Zum Abschied mit dem Taschentuch winken

[…] sachlich gestalten sich heutzutage Bahnhofsabschiede. Ein knappes „Ciao“ oder „Servus“, und dann geht es ein paar Minuten später ohnehin mit Whats-App weiter. „Abschied“ kann man einen solchen Moment der Trennung nicht mehr nennen, er gleicht eher einem Wechsel der Kommunikationsebenen. […]

 

Volten gegen den Zeitgeist

„Vergessene Gesten“ ist zuallererst ein Aufruf, sich altmodischer zu verhalten. Warum? Weil unser Leben aufgrund des Vergessens von Gesten „einförmiger, monotoner, gegenstandsloser geworden“ sei, heißt es im Klappentext. Alexander Pschera kritisiert immer wieder die heutige Lebensweise:

Einem Hobby frönen

[…] Hobbies sind dazu in der Lage, soziale Verbindungen zu knüpfen. Sie fördern Disziplin und zielorientiertes Denken. […] Wer einen halben Tag online recherchiert, um die Entscheidung über den Kauf eines neuen Mülleimers vorzubereiten, dem bleibt keine Zeit mehr für Brieftaubenzüchten, Ikebana oder Fossilienklopfen. Das Konsumieren wird dann zu dem, was früher einmal Hobby genannt wurde, und es ist diese freiwillige Zustimmung des Menschen zu seiner kapitalistischen Eindimensionalität, der keinerlei spielerisch zu erlangende Katharsis mehr innewohnt. […]

Haltung bewahren

[…] Haltung ist Schutz der anderen vor den Ausschlägen des Egos […] schrankenlosen Ich-Manie, die in unserer Gesellschaft vorherrscht und bei der es mit an Penetranz nicht zu übertreffender Ausschließlichkeit um „meine Zeit“, „mein ‚Geld“, „mein Leben“ geht.
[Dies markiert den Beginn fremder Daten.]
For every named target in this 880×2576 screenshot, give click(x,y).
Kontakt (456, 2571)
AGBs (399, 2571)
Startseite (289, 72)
Jeder will heute etwas verkaufen, und da ist es nur natürlich, die niedrigsten Instinkte der potenziellen Käufer anzusprechen, von denen anschließend jeder meint, der Mittelpunkt der Welt zu sein. Haltung ist das letzte, was dabei entsteht. Wir lassen unserer Ich-Bestie freien Lauf, und sie verschlingt rücksichtslos alles, was sich ihr anbietet. […]

Sich duellieren

[…] Das Duell ist, neben der Prostitution, eine […] anthropologische Konstante. […] nur mutiert, sie hat sich vulgarisiert und taucht als „Quizduell“ oder „Wer wird Millionär?“ auf der Bühne der Gesellschaft wieder auf. Diese digitalen Brot-und-Spiele haben, was ihre Inszenierung betrifft, wohl die gleiche Dramatik wie ein Gladiatorenkampf, sie bleiben aber im Unterschied zu diesem existenziell vollkommen folgenlos – vor allem für denjenigen, der den Kürzeren zieht. In diesen Duellen gibt es faktisch nur Gewinner, der Verlierer kommt ungeschoren davon. […] Er mag zwar enttäuscht sein, das aber lässt sich mit handelsüblichen Psychoprogrammen schnell wieder aus der Welt schaffen. […]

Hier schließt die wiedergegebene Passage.